> _Set problem_
Pick out each line in the records below that contains the string "bathroom" and copy it out. Case counts, so match uppercase and lowercase letters exactly.

************

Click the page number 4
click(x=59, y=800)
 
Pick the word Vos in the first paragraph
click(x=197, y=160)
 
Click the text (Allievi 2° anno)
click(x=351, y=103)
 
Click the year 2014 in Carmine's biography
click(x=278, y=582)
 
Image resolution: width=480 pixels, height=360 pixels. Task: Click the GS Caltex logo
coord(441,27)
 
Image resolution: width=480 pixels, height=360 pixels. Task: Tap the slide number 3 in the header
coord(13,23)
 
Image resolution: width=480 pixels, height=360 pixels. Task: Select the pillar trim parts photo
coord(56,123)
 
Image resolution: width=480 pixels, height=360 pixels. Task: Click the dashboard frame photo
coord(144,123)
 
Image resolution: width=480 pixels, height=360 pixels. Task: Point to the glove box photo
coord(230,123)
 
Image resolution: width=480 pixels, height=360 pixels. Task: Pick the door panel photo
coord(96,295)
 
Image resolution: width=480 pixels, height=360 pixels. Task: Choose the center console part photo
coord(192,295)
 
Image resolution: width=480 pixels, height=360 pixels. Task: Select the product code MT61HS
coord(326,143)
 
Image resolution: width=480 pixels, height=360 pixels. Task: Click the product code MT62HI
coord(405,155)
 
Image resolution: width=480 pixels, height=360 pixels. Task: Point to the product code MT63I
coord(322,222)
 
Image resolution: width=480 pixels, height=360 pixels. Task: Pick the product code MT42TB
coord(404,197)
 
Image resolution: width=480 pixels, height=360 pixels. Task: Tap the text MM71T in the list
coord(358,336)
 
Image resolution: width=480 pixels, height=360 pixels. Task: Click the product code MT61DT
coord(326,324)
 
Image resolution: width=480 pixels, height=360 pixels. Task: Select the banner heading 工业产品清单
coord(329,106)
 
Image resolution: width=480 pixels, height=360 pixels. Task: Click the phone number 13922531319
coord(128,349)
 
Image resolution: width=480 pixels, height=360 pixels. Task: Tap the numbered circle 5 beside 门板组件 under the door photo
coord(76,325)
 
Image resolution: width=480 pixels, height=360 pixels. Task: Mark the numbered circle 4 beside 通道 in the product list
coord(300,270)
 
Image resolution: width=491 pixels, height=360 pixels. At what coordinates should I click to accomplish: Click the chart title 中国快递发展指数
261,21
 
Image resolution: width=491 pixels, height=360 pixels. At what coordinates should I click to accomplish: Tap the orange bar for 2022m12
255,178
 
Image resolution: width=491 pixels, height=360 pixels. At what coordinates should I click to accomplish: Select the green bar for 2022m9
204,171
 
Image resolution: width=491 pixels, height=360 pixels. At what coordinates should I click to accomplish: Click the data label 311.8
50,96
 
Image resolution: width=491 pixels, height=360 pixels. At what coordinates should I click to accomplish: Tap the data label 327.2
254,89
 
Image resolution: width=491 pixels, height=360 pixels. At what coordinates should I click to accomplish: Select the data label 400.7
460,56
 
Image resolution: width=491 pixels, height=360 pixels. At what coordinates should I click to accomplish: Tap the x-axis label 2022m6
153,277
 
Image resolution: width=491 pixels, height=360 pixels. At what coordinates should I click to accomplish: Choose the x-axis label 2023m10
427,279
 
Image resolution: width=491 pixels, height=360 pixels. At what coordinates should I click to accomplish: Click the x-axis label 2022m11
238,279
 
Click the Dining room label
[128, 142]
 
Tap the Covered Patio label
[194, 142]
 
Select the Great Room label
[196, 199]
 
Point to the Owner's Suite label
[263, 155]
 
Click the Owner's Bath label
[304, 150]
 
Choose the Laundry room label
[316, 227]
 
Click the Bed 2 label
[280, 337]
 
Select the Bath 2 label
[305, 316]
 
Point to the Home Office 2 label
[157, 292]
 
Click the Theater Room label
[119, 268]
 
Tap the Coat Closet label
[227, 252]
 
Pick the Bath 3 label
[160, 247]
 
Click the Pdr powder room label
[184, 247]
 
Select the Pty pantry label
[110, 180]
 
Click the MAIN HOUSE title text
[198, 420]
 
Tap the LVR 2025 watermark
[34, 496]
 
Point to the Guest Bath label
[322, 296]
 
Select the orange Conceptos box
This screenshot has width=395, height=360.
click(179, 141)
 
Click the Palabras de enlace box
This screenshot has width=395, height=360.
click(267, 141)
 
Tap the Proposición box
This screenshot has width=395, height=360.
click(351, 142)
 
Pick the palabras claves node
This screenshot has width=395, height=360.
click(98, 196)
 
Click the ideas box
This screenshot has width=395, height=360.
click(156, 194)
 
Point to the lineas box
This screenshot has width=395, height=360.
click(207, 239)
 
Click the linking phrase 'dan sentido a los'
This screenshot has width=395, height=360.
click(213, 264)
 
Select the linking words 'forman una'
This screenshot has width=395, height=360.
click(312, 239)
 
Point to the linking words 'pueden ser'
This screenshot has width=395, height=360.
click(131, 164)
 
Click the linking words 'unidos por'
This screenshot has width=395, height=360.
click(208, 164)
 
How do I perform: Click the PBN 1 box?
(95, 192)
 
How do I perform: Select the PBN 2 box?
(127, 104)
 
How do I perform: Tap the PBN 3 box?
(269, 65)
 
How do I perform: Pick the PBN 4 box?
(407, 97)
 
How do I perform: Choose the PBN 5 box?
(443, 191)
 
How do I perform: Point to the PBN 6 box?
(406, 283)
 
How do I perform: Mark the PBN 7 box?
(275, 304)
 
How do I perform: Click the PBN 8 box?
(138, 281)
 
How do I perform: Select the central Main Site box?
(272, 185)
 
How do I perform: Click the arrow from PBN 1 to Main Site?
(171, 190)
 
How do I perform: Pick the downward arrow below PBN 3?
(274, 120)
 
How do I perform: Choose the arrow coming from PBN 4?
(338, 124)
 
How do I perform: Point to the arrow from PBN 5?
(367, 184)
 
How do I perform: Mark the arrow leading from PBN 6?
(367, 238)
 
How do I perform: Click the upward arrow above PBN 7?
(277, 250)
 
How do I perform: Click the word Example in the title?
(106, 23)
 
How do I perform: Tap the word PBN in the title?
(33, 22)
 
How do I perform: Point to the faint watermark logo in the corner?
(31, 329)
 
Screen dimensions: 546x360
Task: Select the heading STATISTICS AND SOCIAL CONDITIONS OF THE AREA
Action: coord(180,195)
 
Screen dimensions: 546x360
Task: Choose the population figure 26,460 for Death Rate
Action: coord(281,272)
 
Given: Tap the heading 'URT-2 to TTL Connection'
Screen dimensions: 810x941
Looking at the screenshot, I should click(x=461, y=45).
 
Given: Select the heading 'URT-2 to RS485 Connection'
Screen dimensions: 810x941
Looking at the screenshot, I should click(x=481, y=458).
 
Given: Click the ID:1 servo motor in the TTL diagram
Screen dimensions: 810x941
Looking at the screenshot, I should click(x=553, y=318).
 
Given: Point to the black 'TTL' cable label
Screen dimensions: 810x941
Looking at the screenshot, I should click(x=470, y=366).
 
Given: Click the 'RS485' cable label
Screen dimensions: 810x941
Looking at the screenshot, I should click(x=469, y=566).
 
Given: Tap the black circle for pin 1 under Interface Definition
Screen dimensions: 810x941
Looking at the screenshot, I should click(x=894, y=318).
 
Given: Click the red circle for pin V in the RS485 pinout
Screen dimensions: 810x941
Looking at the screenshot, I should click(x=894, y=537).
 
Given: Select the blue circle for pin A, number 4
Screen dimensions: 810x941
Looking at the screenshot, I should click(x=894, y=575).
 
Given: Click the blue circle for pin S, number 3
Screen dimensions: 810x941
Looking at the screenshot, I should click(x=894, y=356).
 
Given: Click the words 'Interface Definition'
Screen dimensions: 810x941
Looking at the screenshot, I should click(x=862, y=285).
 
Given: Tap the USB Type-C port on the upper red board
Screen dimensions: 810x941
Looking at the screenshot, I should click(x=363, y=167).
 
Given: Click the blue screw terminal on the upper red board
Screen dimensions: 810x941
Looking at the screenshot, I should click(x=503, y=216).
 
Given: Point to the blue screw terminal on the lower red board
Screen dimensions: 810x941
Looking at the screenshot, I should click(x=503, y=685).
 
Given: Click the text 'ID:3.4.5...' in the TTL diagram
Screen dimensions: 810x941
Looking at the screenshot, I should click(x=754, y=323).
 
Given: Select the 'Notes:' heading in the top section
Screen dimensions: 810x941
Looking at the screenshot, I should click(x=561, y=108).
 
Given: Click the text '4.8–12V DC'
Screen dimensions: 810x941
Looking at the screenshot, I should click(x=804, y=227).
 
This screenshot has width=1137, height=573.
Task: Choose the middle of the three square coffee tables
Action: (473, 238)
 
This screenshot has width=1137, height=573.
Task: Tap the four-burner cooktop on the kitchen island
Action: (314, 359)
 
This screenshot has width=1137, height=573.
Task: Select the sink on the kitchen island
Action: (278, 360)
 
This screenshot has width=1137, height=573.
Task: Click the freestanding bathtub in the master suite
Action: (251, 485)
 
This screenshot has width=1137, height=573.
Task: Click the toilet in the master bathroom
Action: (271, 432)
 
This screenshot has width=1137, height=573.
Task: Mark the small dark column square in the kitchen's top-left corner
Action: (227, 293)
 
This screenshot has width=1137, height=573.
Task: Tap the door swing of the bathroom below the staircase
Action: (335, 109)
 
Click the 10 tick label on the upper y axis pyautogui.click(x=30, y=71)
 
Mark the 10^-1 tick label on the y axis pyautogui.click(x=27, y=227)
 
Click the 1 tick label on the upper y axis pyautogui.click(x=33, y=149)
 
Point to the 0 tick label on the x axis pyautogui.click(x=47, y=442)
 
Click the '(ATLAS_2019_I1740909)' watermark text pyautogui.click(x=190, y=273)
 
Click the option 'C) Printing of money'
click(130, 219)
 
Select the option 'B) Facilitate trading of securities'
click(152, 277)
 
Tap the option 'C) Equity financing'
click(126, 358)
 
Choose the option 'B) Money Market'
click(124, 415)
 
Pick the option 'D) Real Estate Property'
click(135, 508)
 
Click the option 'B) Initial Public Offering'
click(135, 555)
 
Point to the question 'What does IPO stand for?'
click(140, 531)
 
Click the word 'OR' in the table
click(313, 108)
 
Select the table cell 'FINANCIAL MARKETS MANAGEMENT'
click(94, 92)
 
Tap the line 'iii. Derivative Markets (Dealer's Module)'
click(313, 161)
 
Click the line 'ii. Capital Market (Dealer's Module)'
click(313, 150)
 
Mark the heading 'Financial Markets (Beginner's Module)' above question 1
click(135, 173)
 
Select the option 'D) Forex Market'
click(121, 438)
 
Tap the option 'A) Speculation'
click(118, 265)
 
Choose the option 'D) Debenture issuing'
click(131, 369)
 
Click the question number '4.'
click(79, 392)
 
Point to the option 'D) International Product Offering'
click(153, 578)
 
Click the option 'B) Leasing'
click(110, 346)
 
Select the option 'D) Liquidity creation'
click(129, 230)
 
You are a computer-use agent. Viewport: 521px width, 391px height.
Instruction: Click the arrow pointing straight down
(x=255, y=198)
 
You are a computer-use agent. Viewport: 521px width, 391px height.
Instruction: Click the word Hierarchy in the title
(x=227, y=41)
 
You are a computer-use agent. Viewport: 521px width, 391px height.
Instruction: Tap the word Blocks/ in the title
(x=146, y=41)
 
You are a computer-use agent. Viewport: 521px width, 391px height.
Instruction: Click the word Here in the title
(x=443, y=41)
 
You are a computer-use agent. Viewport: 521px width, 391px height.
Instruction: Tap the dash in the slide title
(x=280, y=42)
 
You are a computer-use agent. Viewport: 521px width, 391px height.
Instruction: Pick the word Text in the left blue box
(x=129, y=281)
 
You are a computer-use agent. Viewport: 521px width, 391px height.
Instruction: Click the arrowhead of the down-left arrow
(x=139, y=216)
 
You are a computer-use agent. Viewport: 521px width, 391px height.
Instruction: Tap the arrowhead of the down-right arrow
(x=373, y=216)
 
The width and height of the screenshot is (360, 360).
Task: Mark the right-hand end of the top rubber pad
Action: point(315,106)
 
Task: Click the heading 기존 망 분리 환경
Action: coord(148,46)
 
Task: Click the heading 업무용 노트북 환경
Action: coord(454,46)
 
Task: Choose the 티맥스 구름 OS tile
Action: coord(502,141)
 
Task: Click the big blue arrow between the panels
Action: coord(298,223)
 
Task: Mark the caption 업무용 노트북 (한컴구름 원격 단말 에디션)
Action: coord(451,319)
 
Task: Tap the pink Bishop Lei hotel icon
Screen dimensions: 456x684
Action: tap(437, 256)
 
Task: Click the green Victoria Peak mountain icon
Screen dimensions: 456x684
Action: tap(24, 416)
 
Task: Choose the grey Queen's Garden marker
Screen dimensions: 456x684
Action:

************

> _The output_
Task: Click the toilet in the master bathroom
Task: Tap the door swing of the bathroom below the staircase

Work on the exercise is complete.